Since 2021, the FTC has also prioritized seeking fines — civil penalties — when they are available under the law, they said. That switch by the FTC helped fuel a global acceleration of large data privacy fines in recent years (see here), which an MLex analysis found has now eclipsed $18 billion.

— How durable? —

By August 2023, two years after Khan took leadership of the FTC, the agency had completed privacy enforcement actions against Meta Platforms, the former Twitter (now X), Microsoft, Amazon, Kochava, Edmodo and other lesser-known companies (see here).

The FTC sued Kochava using its “unfairness” powers under Section 5, saying the Idaho data broker harmed millions of US consumers by tracking their geolocation data collected by their phones, and selling that information to marketers and others. 

When a federal judge last year denied Kochava’s motion to dismiss the unfairness claims (see here), the FTC officials wrote, it was “a watershed development for privacy enforcement at the FTC — and a direct rejection” of the more limited view of privacy that held there was no harm unless downstream effects such as identity theft or financial costs to consumers could be shown.

“Just as key tenets of the FTC’s 1980s approach — such as the agency’s abdication of its unfairness and rulemaking authorities — lasted decades beyond the Reagan-Bush era, it appears unlikely that the FTC will return to an entirely hands-off approach to consumer protection in the digital age,” Khan, Levine and Nguyen argue in the Stanford law review piece.

Two Republican members of the current commission, Chairman Andrew Ferguson and Commissioner Melissa Holyoak, have supported the legal thrust of the Kochava case, as have some populist Republicans, such as former Congressman Matt Gaetz. That’s one data point, Khan said, for the view that the changes in privacy enforcement the FTC ushered in over the past four years will abide.

“Of course, I hope that the work that we continued at the FTC will be institutionally durable, and at least a whole bunch of the votes over the last few years suggest that it could be,” Khan told MLex. “But obviously it's not the independent decision making of the current FTC commissioners that is the final word on what this FTC will be doing. So, it's just part of a broader political environment, and much more deferential to the White House's whims. ... It’s just hard to tell.”

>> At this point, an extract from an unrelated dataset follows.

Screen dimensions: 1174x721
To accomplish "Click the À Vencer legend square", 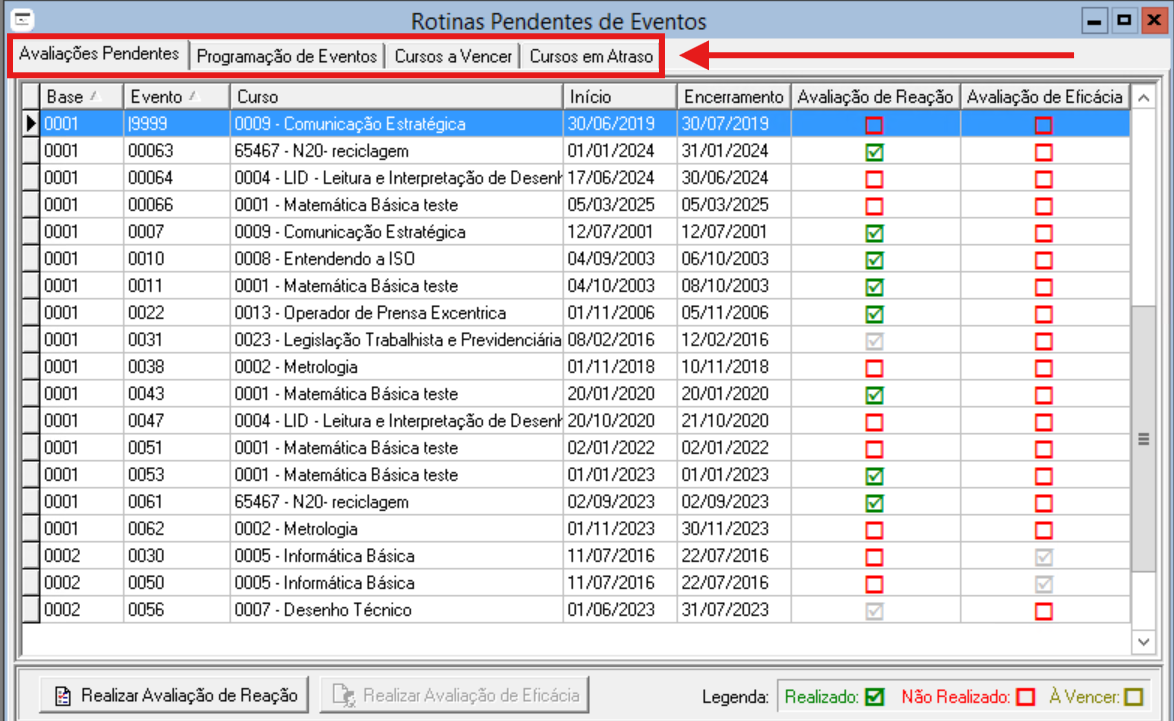I will tap(1133, 696).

The focus on children’s privacy and online safety in areas such as the addictive design of social media platforms is certainly one element of FTC enforcement, however, that is likely to carry over from Khan’s leadership to Ferguson’s. At a day-long FTC conference this month on how the “attention economy” harms children and teens, Ferguson noted that he voted for tougher enforcement rules for COPPA and said the FTC needs “to be aspirational” to find new ways to protect kids online (see here).

Ferguson and other commissioners have said repeatedly that the FTC is a law enforcement agency — not a regulator — in the sense that unlike European data protection agencies, the FTC must rely on Congress to dictate its enforcement authority and not seek to expand its authority (see here).

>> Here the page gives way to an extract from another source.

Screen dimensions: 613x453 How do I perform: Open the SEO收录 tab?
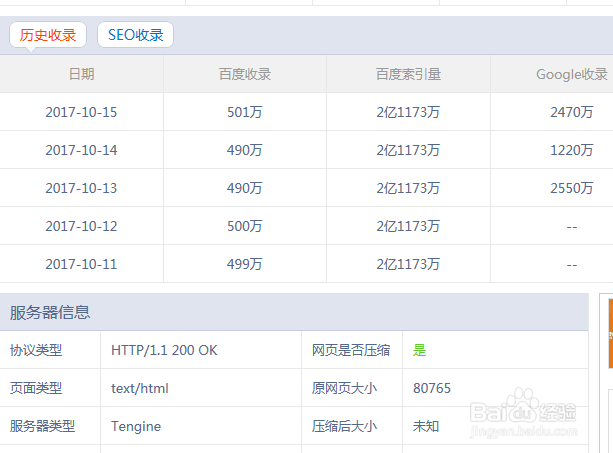(x=135, y=35)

Khan said, however, that one element of her consumer protection work that hasn’t been fully appreciated is that the FTC didn’t get new regulatory enforcement tools during her leadership. It simply rediscovered authority, such as the Health Breach Notification Rule (see here), that it already had.

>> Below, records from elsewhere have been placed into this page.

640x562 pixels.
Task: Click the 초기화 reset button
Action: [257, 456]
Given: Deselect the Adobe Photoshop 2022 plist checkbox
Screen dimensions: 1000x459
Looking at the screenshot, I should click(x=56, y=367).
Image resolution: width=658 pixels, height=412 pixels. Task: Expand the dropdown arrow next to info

“What the last few years demonstrated was that there were a lot of dormant authorities just lying on the books, and actually, without Congress doing much new at all, we were able to pretty significantly change how the FTC was enforcing the law, and notch some pretty significant, important victories in court, and start shifting how businesses were collecting and using people data,” Khan said. “So big picture, I think it underscores the importance of agencies canvassing and fully using all of the authorities that they already have.”